--- START ---

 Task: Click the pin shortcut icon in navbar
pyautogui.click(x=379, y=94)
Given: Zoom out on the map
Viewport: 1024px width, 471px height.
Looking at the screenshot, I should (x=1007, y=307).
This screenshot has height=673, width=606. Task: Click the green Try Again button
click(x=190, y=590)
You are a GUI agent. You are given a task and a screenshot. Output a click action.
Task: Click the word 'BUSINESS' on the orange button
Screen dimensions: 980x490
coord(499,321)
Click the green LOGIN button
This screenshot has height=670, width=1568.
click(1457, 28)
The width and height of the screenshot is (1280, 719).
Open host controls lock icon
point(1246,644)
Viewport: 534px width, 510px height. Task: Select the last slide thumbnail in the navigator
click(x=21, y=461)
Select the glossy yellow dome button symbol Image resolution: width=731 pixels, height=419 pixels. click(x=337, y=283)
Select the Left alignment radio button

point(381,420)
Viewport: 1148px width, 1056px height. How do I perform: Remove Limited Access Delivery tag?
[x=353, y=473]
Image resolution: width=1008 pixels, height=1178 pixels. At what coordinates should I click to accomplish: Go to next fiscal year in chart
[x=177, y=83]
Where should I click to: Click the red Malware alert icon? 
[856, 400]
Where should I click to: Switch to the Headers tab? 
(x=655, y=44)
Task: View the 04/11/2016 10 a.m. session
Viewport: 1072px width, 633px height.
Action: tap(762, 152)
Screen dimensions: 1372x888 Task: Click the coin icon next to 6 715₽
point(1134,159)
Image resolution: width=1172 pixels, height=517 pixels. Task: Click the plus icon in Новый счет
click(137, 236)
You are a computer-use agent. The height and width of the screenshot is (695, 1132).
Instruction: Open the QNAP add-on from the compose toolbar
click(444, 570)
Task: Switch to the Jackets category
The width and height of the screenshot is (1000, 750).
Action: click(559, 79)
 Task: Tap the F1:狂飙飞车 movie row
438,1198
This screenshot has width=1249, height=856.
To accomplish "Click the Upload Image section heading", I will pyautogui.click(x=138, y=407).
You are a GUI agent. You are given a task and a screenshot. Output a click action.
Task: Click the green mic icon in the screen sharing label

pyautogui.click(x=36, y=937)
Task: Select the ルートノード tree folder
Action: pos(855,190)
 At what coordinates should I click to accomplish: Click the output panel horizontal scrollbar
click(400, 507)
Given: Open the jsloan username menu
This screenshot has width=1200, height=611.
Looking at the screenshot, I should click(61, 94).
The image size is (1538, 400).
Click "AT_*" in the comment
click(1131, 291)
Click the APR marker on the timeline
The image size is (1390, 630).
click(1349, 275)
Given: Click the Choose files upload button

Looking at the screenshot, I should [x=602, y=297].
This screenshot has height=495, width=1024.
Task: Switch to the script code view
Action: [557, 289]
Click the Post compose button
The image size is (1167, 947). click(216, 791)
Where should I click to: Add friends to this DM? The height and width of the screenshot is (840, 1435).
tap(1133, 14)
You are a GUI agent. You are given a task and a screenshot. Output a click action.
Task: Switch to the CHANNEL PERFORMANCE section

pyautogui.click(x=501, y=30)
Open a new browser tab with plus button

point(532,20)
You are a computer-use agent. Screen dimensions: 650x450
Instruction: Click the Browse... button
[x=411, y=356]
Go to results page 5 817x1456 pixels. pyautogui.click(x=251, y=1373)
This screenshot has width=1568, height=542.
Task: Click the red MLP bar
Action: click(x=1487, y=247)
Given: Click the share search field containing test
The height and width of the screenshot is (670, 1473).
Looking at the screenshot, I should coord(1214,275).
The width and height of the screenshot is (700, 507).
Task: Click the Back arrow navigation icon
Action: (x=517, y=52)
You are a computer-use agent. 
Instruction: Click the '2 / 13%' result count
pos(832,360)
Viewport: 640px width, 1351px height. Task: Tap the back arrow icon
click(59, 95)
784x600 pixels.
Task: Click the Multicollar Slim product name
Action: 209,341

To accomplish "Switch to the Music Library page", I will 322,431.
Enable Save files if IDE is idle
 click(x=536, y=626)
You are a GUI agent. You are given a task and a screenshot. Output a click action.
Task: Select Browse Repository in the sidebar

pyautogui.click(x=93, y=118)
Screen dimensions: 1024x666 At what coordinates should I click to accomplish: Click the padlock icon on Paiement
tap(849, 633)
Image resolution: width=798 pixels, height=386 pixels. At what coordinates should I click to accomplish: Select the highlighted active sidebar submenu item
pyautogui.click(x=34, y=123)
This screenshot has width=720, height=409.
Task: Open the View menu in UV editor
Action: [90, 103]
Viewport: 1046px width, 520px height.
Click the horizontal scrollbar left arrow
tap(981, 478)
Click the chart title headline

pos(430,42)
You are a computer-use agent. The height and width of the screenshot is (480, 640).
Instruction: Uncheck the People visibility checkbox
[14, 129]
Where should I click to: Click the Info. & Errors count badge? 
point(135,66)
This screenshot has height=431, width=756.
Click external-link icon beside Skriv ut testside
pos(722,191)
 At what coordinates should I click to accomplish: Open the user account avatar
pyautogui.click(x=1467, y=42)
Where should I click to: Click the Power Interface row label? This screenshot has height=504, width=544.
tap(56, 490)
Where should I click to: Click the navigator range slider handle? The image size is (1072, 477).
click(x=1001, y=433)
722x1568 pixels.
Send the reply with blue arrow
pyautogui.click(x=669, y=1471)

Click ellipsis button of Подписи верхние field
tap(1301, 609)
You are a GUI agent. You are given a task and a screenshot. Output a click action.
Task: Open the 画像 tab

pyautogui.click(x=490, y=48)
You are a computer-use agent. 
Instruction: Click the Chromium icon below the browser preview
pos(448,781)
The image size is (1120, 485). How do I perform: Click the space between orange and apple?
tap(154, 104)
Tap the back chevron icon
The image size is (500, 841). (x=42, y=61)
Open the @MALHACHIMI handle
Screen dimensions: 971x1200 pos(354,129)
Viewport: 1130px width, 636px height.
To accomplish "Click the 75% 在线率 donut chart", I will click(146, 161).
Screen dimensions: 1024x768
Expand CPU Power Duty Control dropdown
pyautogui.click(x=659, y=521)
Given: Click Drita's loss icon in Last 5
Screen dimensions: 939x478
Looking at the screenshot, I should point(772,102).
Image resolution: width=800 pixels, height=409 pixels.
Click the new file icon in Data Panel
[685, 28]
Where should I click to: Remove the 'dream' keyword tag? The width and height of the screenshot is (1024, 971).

--- END ---

Please show every line of the entries above that contains the word "computer".

You are a computer-use agent. The height and width of the screenshot is (695, 1132).
You are a computer-use agent. Screen dimensions: 650x450
You are a computer-use agent. 
You are a computer-use agent. The height and width of the screenshot is (480, 640).
You are a computer-use agent. 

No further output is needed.